#### What is required
For the data that follows, report how many lines contain the word "right", and nothing else.

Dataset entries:
____
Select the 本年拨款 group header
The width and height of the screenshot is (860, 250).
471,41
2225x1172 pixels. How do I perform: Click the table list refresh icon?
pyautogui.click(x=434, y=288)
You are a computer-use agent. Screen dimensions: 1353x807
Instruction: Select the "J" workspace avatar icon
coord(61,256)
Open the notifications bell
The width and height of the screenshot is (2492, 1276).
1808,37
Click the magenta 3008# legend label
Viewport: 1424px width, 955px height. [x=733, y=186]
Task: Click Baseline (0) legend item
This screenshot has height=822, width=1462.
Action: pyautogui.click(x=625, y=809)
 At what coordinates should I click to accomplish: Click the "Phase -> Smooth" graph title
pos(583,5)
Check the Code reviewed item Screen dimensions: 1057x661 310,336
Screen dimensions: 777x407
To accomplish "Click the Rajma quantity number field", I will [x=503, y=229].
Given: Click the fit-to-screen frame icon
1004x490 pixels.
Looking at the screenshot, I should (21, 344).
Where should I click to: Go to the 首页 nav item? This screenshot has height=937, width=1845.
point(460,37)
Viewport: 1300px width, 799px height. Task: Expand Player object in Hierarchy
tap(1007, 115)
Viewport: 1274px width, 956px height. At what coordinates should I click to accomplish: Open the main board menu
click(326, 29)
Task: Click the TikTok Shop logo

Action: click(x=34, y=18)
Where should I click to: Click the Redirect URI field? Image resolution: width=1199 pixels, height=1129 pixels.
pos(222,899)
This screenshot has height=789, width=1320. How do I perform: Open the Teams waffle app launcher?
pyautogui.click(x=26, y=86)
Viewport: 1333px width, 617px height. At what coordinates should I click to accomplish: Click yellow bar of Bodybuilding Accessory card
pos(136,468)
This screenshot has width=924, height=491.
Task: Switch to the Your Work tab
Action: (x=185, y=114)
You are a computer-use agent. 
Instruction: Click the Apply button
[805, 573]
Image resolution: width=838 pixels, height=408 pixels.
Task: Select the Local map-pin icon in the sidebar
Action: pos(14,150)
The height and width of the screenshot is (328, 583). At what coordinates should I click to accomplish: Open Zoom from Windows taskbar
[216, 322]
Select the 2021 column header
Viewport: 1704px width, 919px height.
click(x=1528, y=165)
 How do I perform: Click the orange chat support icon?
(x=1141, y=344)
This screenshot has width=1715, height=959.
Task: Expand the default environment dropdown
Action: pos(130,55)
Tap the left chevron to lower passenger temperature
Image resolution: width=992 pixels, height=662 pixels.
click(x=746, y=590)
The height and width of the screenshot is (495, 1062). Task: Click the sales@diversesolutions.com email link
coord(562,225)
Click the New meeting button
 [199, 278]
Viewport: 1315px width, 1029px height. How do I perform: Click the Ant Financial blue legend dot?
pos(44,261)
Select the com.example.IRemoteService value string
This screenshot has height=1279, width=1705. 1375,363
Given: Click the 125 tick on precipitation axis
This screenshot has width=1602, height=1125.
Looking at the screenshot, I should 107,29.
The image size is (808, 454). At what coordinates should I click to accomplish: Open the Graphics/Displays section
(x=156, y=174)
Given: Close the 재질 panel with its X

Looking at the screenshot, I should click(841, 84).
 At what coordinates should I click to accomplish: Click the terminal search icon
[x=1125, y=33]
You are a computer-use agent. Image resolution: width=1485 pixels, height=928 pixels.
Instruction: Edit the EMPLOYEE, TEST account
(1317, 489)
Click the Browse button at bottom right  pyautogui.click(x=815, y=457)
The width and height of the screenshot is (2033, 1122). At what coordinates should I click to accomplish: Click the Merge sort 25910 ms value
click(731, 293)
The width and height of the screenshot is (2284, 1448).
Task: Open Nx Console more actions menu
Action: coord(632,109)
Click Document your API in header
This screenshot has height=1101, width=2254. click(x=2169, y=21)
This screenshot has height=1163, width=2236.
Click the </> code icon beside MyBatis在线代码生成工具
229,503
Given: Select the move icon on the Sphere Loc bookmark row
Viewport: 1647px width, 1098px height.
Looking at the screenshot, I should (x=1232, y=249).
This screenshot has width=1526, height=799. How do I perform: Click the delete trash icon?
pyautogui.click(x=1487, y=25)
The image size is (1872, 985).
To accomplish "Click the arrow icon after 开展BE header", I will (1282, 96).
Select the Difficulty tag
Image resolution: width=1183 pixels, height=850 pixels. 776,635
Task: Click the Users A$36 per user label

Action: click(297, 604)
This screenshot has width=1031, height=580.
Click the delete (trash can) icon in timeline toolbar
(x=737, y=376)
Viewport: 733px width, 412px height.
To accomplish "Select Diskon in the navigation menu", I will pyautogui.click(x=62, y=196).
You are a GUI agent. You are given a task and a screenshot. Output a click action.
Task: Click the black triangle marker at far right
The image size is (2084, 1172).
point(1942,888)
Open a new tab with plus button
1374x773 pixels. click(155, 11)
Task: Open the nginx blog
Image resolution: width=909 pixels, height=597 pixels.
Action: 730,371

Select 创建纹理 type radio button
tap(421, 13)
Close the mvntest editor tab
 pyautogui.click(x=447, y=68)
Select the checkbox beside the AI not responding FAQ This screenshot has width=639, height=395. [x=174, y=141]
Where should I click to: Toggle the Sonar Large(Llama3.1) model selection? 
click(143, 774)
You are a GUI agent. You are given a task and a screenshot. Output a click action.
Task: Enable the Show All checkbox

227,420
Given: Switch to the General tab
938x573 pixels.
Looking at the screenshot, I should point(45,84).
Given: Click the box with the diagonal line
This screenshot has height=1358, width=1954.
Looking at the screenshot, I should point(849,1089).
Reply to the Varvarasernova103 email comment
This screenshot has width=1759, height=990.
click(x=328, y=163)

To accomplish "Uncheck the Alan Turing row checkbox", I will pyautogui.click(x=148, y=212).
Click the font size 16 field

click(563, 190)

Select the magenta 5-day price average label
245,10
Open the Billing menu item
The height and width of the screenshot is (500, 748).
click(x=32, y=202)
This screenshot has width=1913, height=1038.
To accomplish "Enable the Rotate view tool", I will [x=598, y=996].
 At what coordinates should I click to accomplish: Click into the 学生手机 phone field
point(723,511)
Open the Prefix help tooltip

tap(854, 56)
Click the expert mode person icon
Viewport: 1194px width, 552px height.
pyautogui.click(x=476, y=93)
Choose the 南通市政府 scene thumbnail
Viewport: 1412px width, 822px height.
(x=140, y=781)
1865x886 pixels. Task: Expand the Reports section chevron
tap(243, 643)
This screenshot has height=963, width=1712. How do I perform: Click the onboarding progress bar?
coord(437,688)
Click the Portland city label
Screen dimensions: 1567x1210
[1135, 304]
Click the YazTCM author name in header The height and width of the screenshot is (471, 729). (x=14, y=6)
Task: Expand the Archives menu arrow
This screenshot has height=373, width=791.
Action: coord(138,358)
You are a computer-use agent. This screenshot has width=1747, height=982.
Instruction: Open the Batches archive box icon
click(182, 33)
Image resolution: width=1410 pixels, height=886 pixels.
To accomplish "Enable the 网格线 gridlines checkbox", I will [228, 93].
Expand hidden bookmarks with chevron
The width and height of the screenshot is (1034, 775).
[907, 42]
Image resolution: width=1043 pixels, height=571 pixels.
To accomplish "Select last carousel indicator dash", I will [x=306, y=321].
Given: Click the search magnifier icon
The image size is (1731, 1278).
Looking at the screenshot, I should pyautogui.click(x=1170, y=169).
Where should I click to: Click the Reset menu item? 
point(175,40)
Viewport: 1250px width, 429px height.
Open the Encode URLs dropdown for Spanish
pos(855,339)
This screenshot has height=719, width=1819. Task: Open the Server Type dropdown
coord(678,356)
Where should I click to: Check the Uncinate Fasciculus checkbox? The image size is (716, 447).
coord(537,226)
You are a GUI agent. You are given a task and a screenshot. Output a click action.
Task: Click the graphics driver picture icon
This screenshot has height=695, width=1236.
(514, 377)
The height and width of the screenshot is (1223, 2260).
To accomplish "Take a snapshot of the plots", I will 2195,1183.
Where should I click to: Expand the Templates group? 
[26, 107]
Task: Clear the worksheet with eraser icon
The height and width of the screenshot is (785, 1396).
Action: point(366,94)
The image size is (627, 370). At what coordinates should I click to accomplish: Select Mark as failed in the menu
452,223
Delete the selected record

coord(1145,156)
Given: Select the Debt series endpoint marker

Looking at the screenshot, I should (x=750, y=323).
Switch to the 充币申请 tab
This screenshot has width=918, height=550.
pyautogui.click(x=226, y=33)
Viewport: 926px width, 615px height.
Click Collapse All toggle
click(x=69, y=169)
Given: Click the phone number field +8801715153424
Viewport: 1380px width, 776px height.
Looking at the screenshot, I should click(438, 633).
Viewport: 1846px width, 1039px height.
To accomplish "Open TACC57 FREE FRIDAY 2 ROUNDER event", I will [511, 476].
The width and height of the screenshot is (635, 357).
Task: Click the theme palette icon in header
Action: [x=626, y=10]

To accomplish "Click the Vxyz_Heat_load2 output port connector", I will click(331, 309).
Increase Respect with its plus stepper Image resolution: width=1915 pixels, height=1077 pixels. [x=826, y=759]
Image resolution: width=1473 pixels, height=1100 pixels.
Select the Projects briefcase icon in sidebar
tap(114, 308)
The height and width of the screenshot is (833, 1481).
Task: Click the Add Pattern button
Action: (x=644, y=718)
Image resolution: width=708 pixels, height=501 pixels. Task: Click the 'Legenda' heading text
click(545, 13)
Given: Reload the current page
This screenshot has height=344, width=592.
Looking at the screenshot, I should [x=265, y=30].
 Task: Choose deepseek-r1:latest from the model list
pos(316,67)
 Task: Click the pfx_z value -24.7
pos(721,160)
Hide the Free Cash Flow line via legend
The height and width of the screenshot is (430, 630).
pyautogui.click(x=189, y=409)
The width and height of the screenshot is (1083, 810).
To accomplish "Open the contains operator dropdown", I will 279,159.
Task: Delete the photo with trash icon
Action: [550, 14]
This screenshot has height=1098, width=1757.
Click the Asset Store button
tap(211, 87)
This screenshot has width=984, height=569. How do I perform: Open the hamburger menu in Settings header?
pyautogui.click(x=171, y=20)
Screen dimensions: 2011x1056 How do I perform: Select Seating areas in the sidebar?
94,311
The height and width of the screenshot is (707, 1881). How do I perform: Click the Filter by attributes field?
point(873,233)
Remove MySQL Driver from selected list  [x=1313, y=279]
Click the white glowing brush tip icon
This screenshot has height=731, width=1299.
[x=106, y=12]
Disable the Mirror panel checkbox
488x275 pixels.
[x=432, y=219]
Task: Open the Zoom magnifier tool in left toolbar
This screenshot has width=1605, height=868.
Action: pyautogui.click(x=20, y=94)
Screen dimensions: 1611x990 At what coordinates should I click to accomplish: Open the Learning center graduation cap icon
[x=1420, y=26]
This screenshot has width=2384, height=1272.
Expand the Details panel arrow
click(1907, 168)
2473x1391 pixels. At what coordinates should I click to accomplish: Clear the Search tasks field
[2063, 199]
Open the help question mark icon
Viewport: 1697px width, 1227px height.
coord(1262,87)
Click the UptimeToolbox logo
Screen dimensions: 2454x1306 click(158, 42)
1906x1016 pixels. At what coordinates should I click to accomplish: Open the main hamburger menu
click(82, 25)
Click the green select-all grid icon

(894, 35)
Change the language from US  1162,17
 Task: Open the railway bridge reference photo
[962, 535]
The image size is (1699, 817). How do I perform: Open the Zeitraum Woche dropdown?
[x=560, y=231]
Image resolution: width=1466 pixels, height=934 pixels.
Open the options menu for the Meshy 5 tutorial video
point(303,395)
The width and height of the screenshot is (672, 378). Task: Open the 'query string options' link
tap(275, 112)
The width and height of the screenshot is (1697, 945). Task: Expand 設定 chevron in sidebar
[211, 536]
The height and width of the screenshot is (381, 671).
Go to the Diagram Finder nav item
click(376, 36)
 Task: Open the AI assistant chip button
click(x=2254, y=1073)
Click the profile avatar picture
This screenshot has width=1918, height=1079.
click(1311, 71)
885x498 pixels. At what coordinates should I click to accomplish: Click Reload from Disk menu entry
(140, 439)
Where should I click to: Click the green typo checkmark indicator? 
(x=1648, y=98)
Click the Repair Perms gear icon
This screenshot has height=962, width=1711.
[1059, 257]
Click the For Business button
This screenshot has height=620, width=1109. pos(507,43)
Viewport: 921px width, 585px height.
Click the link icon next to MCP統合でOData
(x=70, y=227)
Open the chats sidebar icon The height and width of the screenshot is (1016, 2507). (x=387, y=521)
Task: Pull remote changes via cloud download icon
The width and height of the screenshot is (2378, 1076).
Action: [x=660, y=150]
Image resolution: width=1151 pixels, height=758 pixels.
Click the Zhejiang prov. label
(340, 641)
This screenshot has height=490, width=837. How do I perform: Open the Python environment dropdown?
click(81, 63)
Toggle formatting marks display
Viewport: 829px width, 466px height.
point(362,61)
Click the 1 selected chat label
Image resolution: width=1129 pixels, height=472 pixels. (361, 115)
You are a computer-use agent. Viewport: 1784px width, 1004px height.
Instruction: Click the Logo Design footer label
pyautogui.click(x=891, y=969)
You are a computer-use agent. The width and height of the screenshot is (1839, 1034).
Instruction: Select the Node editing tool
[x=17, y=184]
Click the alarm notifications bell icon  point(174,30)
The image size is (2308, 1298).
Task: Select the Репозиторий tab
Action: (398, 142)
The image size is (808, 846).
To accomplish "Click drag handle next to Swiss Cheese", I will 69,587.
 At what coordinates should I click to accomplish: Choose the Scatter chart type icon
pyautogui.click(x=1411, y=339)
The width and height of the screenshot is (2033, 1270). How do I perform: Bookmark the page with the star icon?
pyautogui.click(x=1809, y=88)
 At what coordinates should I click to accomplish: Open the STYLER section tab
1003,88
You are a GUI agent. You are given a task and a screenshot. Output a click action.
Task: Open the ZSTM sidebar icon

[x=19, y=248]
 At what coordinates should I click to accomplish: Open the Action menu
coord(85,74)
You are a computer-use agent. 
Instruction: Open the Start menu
____
#### Solved problem
2